Autor

Duarte Gomes

Data: 08/10/2020

Ofende-se, ameaça-se e humilha-se. Vale tudo para ganhar uns likes, lols ou polegares para cima

O ex-árbitro Duarte Gomes escreve sobre as consequências da nova sociedade: “Hoje toda a gente diz o que quer, como, quando e onde quer. O mundo vê, lê e ouve, sem saber bem se é verdade ou mentira. Sem saber se acredita ou desconfia”.

Será que as pessoas são mal formadas e culturalmente desprovidas de valores ou a postura que por vezes têm é apenas fruto da manietação exterior a que estão sujeitas?

Será que são intrinsecamente más ou estão cansadas, desiludidas, conformadas? Será que é o acesso fácil a meios tecnológicos que as transforma numa espécie de predadoras virtuais, sequiosas de sangue e capazes de aniquilar tudo o que lhes aparece à frente?

Estas dúvidas não são, obviamente, extensíveis a toda a gente. Há pessoas genuinamente boas. Felizmente.

Mas não é descabido afirmar que a voz que se faz ouvir mais alto é quase sempre a voz nociva. A que critica e deixa abaixo. A que espezinha e magoa.

É certo que este tipo de comportamentos – ora estratégicos, ora inconscientes – não são de hoje nem de ontem, mas têm agora outro peso e visibilidade.

Os meios à nossa disposição são cada vez mais evoluídos. Têm alcance universal imediato.

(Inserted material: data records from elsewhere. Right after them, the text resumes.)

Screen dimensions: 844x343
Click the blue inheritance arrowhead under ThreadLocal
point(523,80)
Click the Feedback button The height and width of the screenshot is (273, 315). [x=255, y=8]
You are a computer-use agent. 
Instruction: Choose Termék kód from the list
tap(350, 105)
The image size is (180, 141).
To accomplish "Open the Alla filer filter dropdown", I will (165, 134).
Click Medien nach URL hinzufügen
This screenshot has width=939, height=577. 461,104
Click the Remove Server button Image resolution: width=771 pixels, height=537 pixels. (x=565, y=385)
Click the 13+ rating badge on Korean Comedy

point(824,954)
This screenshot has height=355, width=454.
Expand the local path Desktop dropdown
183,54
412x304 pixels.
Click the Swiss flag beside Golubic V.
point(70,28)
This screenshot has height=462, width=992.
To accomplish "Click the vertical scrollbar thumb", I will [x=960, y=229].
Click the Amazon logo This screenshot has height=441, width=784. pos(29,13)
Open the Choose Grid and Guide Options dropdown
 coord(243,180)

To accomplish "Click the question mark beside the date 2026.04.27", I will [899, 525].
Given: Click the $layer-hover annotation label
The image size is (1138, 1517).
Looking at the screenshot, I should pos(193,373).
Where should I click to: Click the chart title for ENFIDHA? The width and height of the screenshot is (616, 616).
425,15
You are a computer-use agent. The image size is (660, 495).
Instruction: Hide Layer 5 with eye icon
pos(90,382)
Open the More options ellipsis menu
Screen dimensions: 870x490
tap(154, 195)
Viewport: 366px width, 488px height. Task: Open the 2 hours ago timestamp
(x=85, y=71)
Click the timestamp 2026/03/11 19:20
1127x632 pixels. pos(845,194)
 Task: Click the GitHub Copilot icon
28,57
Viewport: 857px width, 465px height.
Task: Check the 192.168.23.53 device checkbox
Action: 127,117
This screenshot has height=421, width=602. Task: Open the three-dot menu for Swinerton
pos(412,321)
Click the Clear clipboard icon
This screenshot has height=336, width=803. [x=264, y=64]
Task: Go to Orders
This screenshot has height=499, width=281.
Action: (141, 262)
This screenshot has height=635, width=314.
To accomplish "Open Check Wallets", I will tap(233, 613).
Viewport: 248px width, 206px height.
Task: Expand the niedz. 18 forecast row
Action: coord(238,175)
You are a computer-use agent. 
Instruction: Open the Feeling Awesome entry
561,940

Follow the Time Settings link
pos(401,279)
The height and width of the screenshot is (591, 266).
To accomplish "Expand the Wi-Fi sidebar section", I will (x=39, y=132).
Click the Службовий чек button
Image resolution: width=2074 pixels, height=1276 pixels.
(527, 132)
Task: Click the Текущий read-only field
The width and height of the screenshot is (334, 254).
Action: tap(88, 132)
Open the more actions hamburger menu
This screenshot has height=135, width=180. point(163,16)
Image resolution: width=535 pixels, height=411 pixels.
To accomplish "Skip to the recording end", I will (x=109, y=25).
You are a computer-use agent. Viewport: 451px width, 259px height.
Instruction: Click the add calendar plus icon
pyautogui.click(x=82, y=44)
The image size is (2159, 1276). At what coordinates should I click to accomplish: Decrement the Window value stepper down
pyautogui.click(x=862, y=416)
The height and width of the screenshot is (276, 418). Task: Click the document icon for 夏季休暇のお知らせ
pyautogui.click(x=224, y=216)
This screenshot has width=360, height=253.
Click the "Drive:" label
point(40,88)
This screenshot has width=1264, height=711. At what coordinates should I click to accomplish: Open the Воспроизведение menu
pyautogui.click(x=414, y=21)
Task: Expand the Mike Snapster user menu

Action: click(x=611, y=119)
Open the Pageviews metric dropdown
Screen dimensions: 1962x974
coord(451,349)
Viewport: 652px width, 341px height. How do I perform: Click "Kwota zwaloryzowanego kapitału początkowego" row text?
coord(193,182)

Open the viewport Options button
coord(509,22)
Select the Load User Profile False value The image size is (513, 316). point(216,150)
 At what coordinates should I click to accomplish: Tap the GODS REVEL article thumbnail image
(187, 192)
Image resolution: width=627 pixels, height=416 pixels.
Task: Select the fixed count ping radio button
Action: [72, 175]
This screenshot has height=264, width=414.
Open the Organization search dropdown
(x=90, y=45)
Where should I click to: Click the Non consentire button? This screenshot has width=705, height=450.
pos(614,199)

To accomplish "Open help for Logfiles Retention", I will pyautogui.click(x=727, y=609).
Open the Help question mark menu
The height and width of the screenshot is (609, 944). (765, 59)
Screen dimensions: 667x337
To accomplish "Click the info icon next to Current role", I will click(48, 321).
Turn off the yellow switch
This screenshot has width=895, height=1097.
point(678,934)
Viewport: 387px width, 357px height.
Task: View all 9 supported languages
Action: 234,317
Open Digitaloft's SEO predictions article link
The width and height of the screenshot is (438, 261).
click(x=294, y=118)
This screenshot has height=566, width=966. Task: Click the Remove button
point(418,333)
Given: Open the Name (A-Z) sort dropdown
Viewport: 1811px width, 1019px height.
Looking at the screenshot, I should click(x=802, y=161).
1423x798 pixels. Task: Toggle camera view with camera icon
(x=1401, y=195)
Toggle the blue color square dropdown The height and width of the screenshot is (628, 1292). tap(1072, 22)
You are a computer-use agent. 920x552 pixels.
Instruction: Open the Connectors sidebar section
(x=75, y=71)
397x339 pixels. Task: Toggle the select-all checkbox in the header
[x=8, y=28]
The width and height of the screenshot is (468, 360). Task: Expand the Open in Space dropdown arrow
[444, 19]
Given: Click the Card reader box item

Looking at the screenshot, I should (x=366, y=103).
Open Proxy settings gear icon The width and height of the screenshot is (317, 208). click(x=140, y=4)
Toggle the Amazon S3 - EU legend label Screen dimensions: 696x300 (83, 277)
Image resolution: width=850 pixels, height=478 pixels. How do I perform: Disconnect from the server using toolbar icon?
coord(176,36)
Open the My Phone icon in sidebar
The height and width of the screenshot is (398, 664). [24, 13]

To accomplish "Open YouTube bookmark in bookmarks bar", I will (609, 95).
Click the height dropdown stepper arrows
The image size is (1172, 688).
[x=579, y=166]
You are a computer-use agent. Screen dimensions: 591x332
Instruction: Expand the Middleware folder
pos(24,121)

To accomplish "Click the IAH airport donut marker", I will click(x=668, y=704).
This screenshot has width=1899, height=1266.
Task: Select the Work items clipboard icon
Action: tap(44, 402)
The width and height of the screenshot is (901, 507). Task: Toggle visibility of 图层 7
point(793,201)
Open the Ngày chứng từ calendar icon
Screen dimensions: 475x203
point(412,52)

A formulação de “opiniões fidedignas e avalizadas” está à distância de um post ou de um tweet. À distância de um clique.

Hoje toda a gente diz o que quer, como, quando e onde quer. O mundo vê, lê e ouve, sem saber bem se é verdade ou mentira. Sem saber se acredita ou desconfia.

Hoje não há filtros. Criam-se rótulos em poucos segundos, embaraça-se gente de bem, destroém-se famílias, incriminam-se inocentes… tudo em nome da gula pela opinião na net. Tudo em nome da vontade de brilhar momentaneamente.

Estes são dias perigosos. Dias sem regulação ou limites. Dias sem consequências visíveis.

Ofende-se, ameaça-se e humilha-se. Vale tudo para ganhar uns likes, lols ou polegares para cima. A auto-estima agradece e a malta adormece com um sorriso diferente. Adormece a sentir-se especial… por tratar mal. Não é normal.

Os porquês? Sabe Deus.

Carência? Complexo de inferioridade? Solidão? Forma de chamar à atenção? Pequenez de espírito? Melancolia? Que importa?

O que importa é que a informação credível, séria e objetiva nunca foi tão mal tratada.

Nunca como agora o valor das coisas valeu mais do que as coisas com valor e essa é uma responsabilidade nossa. De todos nós.

Este é um problema real, atual e transversal. É nacional e intercontinental.

E é um problema sério porque, entre tantas outras coisas, compromete o futuro. Compromete a educação dos nossos filhos e dos filhos deles. Compromete os seus valores e princípios. A sua interação com os outros.

Se pensarmos bem, somos a última geração que nasceu na era da “pré-tecnologia”.

A minha filha, que tem 10 anos, já mora num mundo diferente do meu e as vossas filhas e filhos também.

A dinâmica instalada é avassaladora e crescente. Não é fácil travar onlines e redes sociais, clickbaits e inteligências artificiais.

Aos governos do mundo cabe a missão de educar, regular e travar excessos. Cabe a missão de cuidar de quem deles espera cuidado.

A nós, pais e mães, cidadãos conscientes, adeptos de uma vida com ética, pessoas de bem, cabe a obrigação moral de contrariar a face negra desta realidade.

As plataformas que incentivam o ódio, a rebelião e o extremismo são as mesmas que encontram dadores compatíveis, meios para salvar pessoas e formas de juntar famílias.

Tudo o que pode destruir, também ajuda a construir. É tudo uma questão de posicionamento.

O nosso é simples: não somos reféns de nada, porque os reféns não têm escolha e nós temos.

É preciso aprender a discernir. É preciso contornar o que é negativo e valorizar o que é positivo. É preciso aprender a conviver com o lado obscuro dos tempos, não permitindo que ele perturbe o que é essencial nas nossas vidas. O futuro, afinal, está nas nossas mãos.